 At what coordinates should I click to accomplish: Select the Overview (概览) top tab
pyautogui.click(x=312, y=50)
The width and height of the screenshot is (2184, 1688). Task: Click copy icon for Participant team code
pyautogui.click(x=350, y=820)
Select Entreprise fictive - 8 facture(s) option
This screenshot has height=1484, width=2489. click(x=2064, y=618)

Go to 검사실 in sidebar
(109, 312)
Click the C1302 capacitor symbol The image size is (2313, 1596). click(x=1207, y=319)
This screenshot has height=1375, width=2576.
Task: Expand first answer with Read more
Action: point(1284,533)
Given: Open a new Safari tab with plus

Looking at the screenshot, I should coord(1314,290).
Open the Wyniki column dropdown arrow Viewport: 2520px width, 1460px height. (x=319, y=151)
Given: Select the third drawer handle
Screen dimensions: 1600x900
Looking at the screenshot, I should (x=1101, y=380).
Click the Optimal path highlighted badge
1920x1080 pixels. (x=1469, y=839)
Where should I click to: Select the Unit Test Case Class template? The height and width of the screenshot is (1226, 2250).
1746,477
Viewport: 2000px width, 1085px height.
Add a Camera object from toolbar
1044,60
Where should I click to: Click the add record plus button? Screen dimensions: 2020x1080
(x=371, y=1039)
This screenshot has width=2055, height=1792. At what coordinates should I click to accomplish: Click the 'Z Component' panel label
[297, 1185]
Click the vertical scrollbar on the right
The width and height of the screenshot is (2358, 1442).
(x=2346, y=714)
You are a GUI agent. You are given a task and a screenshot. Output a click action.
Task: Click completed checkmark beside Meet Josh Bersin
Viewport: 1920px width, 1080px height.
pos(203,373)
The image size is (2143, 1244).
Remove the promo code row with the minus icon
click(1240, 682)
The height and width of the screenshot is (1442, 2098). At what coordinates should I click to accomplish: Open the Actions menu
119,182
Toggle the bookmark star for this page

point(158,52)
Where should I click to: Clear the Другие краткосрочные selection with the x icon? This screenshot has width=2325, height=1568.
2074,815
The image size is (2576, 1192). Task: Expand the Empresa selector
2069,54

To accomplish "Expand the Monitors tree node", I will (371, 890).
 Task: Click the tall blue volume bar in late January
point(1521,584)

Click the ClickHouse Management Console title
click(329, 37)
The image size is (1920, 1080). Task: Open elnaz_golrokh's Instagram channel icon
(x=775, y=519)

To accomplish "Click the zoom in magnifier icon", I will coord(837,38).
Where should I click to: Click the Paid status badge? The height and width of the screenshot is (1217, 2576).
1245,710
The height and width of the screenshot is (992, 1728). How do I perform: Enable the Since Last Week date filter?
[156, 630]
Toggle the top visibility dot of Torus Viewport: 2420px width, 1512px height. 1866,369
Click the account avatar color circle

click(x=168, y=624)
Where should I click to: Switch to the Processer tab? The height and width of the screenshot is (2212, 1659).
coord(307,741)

# # # #

### TASK TO COMPLETE
From the data above, reproduce word for word the lines running from the line with "Open the Wyniki" to the line with "You are a GUI", ends included.

### EXERCISE ANSWER
Open the Wyniki column dropdown arrow Viewport: 2520px width, 1460px height. (x=319, y=151)
Given: Select the third drawer handle
Screen dimensions: 1600x900
Looking at the screenshot, I should (x=1101, y=380).
Click the Optimal path highlighted badge
1920x1080 pixels. (x=1469, y=839)
Where should I click to: Select the Unit Test Case Class template? The height and width of the screenshot is (1226, 2250).
1746,477
Viewport: 2000px width, 1085px height.
Add a Camera object from toolbar
1044,60
Where should I click to: Click the add record plus button? Screen dimensions: 2020x1080
(x=371, y=1039)
This screenshot has width=2055, height=1792. At what coordinates should I click to accomplish: Click the 'Z Component' panel label
[297, 1185]
Click the vertical scrollbar on the right
The width and height of the screenshot is (2358, 1442).
(x=2346, y=714)
You are a GUI agent. You are given a task and a screenshot. Output a click action.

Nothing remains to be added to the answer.